## Data extracts
● ● ● ● ● ● ●
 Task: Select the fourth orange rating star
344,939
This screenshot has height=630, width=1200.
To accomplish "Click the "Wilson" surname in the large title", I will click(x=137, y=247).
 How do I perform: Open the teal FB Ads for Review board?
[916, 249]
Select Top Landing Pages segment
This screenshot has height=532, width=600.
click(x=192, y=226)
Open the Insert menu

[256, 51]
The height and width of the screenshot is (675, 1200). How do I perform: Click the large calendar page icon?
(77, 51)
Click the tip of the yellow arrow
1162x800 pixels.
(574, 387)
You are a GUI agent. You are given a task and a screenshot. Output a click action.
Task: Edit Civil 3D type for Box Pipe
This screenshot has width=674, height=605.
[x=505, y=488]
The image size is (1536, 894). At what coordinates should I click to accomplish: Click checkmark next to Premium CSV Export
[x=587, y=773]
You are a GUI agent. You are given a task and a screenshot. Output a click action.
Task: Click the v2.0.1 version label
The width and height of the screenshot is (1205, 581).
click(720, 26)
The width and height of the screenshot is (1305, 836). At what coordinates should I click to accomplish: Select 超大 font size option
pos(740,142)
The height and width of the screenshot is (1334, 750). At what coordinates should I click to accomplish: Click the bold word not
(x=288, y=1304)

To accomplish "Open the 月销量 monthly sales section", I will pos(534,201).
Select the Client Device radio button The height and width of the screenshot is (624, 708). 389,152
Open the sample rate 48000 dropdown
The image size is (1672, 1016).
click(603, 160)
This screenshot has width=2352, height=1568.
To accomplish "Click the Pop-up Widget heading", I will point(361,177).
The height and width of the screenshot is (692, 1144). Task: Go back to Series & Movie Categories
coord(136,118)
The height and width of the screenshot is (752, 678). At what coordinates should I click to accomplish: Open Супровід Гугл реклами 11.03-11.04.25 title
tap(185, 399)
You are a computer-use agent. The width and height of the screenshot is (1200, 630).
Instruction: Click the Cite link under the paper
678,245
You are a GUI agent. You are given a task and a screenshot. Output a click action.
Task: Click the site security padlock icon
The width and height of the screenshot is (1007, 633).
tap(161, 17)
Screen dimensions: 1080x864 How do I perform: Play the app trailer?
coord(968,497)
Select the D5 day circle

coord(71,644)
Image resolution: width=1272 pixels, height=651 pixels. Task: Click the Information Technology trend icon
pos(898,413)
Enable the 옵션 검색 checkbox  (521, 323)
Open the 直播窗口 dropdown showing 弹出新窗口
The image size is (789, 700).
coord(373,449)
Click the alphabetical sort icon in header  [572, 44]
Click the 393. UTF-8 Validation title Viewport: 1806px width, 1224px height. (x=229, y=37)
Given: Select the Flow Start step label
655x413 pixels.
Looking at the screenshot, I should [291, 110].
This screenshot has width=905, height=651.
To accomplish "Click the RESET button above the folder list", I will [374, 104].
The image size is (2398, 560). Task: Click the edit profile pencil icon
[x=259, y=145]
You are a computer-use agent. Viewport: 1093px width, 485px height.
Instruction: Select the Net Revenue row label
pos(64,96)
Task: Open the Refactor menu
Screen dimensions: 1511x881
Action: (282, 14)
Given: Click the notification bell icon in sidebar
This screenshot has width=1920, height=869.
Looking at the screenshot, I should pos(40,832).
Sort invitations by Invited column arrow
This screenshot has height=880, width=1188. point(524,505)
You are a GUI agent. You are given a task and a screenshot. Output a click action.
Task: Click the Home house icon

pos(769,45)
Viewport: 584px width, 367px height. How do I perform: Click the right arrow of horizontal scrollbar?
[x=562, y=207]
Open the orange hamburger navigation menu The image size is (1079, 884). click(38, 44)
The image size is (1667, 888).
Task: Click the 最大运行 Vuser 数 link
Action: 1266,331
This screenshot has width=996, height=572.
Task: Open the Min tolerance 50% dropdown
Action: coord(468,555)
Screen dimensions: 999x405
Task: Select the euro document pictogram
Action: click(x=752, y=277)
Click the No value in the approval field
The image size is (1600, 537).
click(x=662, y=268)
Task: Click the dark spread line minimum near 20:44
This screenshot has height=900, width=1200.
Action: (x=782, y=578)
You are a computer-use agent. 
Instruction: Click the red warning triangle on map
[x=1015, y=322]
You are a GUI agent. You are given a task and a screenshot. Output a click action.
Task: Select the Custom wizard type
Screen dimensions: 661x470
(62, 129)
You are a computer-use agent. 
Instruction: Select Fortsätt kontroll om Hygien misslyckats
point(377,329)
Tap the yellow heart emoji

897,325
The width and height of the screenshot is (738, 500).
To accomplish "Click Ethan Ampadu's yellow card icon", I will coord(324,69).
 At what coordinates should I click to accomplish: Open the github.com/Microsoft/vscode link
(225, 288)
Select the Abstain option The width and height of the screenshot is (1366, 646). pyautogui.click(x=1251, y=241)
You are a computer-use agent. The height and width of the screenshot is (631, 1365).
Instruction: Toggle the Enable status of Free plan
● ● ● ● ● ● ●
## Directions for this task
List, from the entries above, every line in which the word "type" shows up.

## Answer space
Task: Edit Civil 3D type for Box Pipe
Task: Select the Custom wizard type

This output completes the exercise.